While reading the story many emotions came to mind.

I feel great empathy towards the baby, this mother and the family who are involved. No matter what disability a person may have, if anyone had attacked my sons when they were babies, well  I would have the very same reaction as this mother, who wouldn’t? You fiercely protect your children. What is so disturbing about this story is that this vulnerable young man was put into a position and situation that he should never have be placed in. The correct risk assessments should have been carried out. It seems fairly obvious that this wasn’t the case. As this mother said, her baby could have been blinded. The caregivers are to blame here. I do not know the medical details about tins young man so I cannot fully comment, but it is clear to see that he has been failed  by those who are meant to safeguard and care for him.

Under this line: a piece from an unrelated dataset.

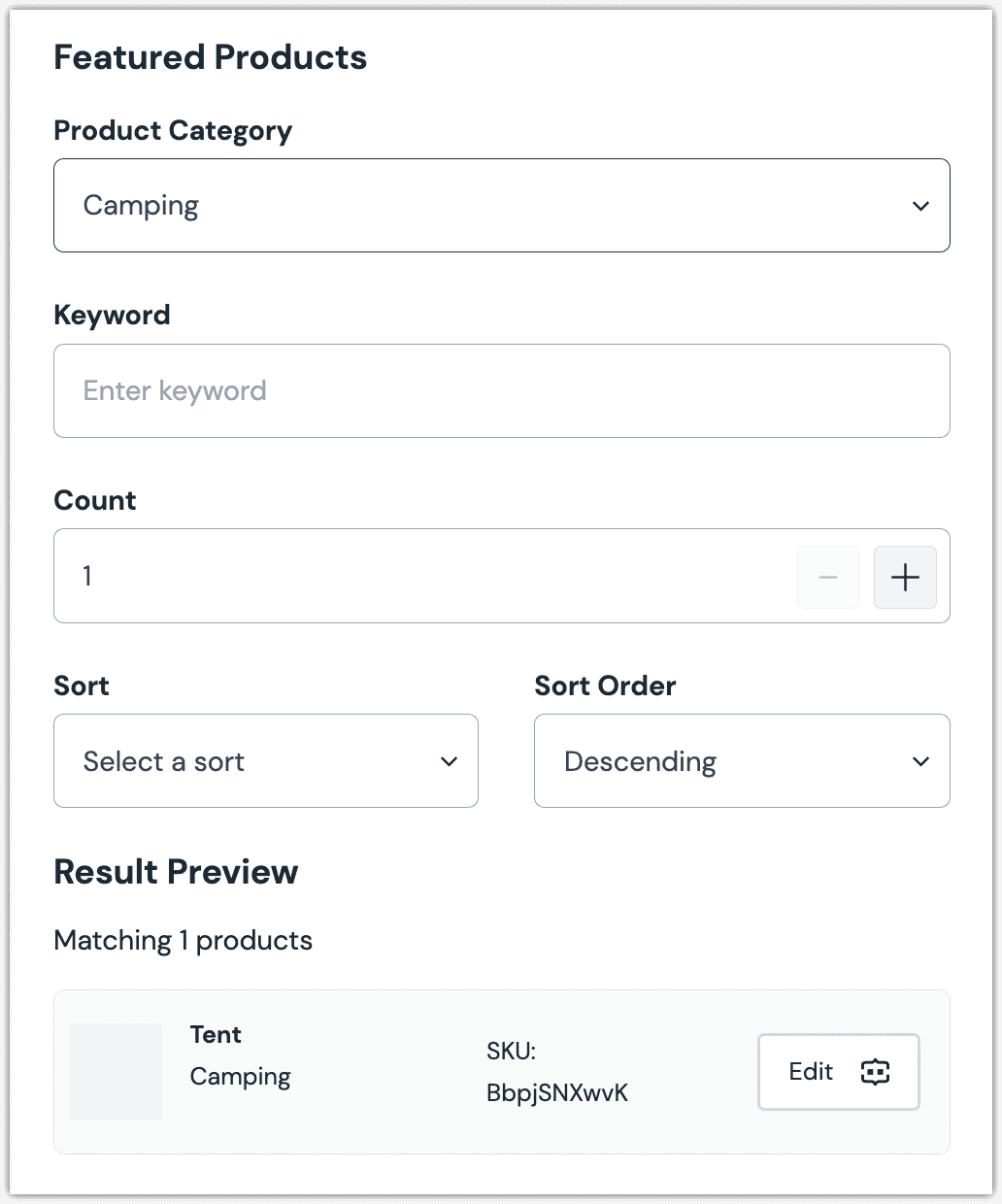Click the Tent product name

(216, 1035)
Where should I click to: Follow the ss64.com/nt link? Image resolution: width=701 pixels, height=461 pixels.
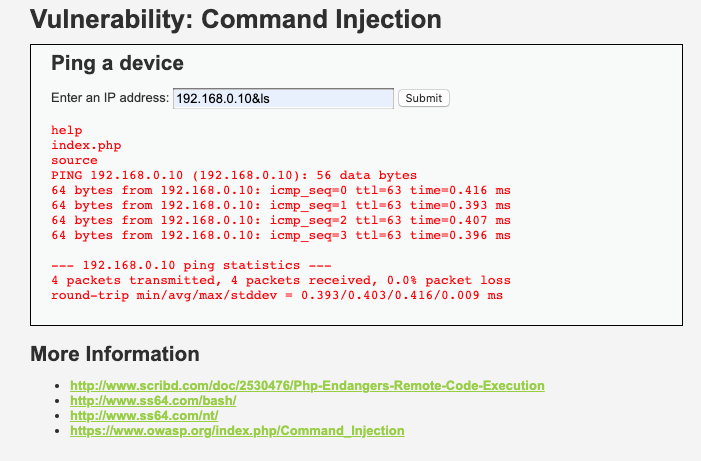[x=146, y=415]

The media portrayal of stories such as this, also play a part in the general public’s perception of what autism is and how it affects individuals. Sensationalist headlines, such as this one, were  words such as ‘attacked‘ are used, help to create that climate of fear. What is also clearly evident in this particular report is that the young man involved, is not portrayed as another victim. Only the mother shows understanding under such difficult and traumatic circumstances.

Do incidents and stories like this one undo all the good that has been done for autism acceptance?

Well of course, as a reader knowing very little about autism, one could possibly think that all autistic individuals are violent and cannot be allowed outside with the general public. Incidents like this create fear, and to be honest, before I became the parent of a child with autism, I would have been afraid reading about an incident such as this one, especially with a new baby.  I am now hopefully more knowledgeable about such matters, but many people do still not truly understand what autism is, and how individuals can react in any given situation. This young man for whatever reason, must not like babies and I wonder if he reacted the way he did, because the baby was crying?

I feel great sympathy towards this mother but also towards the young man involved. My son is only a little boy, but in years to come he will be a teenager. He may need supervised outings, with specialist support. But if something like this happened to my son, if he hurt a baby or a child because the caregivers with him failed him, then I would be absolutely heartbroken. He would be perceived as the ‘villain‘ so  to speak by the media and then the general public.

I feel great sympathy for this young man and his family. I hope that the specialist school involved, learn from this incident and that other vulnerable young people are not put into similar situations.

My thoughts are also with this mother, who showed respect for the young man involved in the telling of her her story.